Zarr

Usage

use Zarr;

or

import Zarr;

Support for distributed reading and writing of Zarr stores. Support is limited to v2 Zarr arrays stored on local filesystems. NFS is not supported. The module uses c-blosc to compress and decompress chunks. Zarr specification: https://zarr-specs.readthedocs.io/en/latest/v2/v2.0.html

config param zarrProfiling = false

Turns on/off profiling of Zarr IO

iter zarrProfilingResults() throws

Returns a map of profiling results for Zarr IO operations. The keys are the names of the operations and the values are the total time spent in each operation across all threads. Requires that zarrProfiling be set to true.

record zarrMetadataV2
var zarr_format : int
var chunks : list(int)
var dtype : string
var shape : list(int)
record zarrMetadataV3

Unused until support is added for v3.0 stores

var zarr_format : int
var node_type : string
var shape : list(int)
var data_type : string
var dimension_names : list(string)
proc getLocalChunks(D: domain(?), localD: domain(?), chunkShape: ?dimCount*int) : domain(dimCount)

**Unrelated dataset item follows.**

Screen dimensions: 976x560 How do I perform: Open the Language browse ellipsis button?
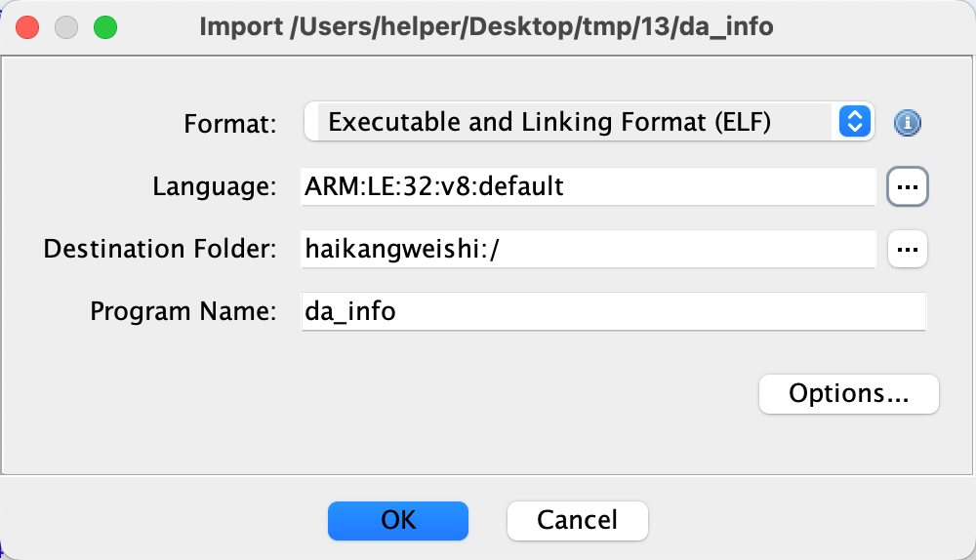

Returns the domain of chunks that the calling locale is responsible for

proc readChunk(param dimCount: int, chunkPath: string, chunkDomain: domain(dimCount), ref arraySlice: [] ?t) throws

Reads a chunk from storage and fills arraySlice with its corresponding values.

Arguments:
  • dimCount – Dimensionality of the array being read.

  • chunkPath – Relative or absolute path to the chunk being read.

  • chunkDomain – Array subdomain the chunk contains.

  • arraySlice – Reference to the portion of the array the calling locale stores.

Throws:

Error – If the decompression fails

proc writeChunk(param dimCount, chunkPath: string, chunkDomain: domain(dimCount), ref arraySlice: [] ?t, bloscLevel: int(32) = 9) throws

Updates a chunk in storage with a locale’s contribution to that chunk. The calling function is expected to manage synchronization among locales. If the locale contributes the entire chunk, it will immediately compress and write the chunk’s data. If the contribution is partial, it decompresses the chunk, updates the necessary values, then compresses and writes the chunk to storage.

Arguments:
  • dimCount – Dimensionality of the array being written.

  • chunkPath – Relative or absolute path to the chunk being written.

  • chunkDomain – Array subdomain that the chunk contains.

  • arraySlice – The portion of the array that the calling locale contributes to this chunk.

  • bloscLevel – Compression level to use. 0 indicates no compression, 9 (default) indicates maximum compression. Values outside of this range will be clipped to a value between 0 and 9.

Throws:

Error – If the compression fails

proc readZarrArray(directoryPath: string, type dtype, param dimCount: int, bloscThreads: int(32) = 1) throws

Reads a v2.0 zarr store from storage, returning a block distributed array. Each locale reads and decompresses the chunks with elements in its subdomain. This method assumes a shared filesystem where all nodes can access the store directory.

Arguments:
  • directoryPath – Relative or absolute path to the root of the zarr store. The store is expected to contain a ‘.zarray’ metadata file

  • dtype – Chapel type of the store’s data

  • dimCount – Dimensionality of the zarr array

  • bloscThreads – The number of threads to use during decompression (default=1)

proc writeZarrArray(directoryPath: string, ref A: [?domainType] ?dtype, chunkShape: ?dimCount*int, bloscThreads: int(32) = 1, bloscLevel: int(32) = 9) throws

Writes an array to storage as a v2.0 zarr store. The array metadata and chunks will be stored within the directoryPath directory, which is created if it does not yet exist. The chunks will have the dimensions given in the chunkShape argument. This function writes chunks in parallel, and supports distributed execution. It assumes a shared filesystem where all nodes can access the store directory.

Arguments:
  • directoryPath – Relative or absolute path to the root of the zarr store. The directory and all necessary parent directories will be created if it does not exist.

  • A – The array to write to storage.

  • chunkShape – The dimension extents to use when breaking A into chunks.

  • bloscThreads – The number of threads to use during compression (default=1)

  • bloscLevel – Compression level to use. 0 indicates no compression, 9 (default) indicates maximum compression.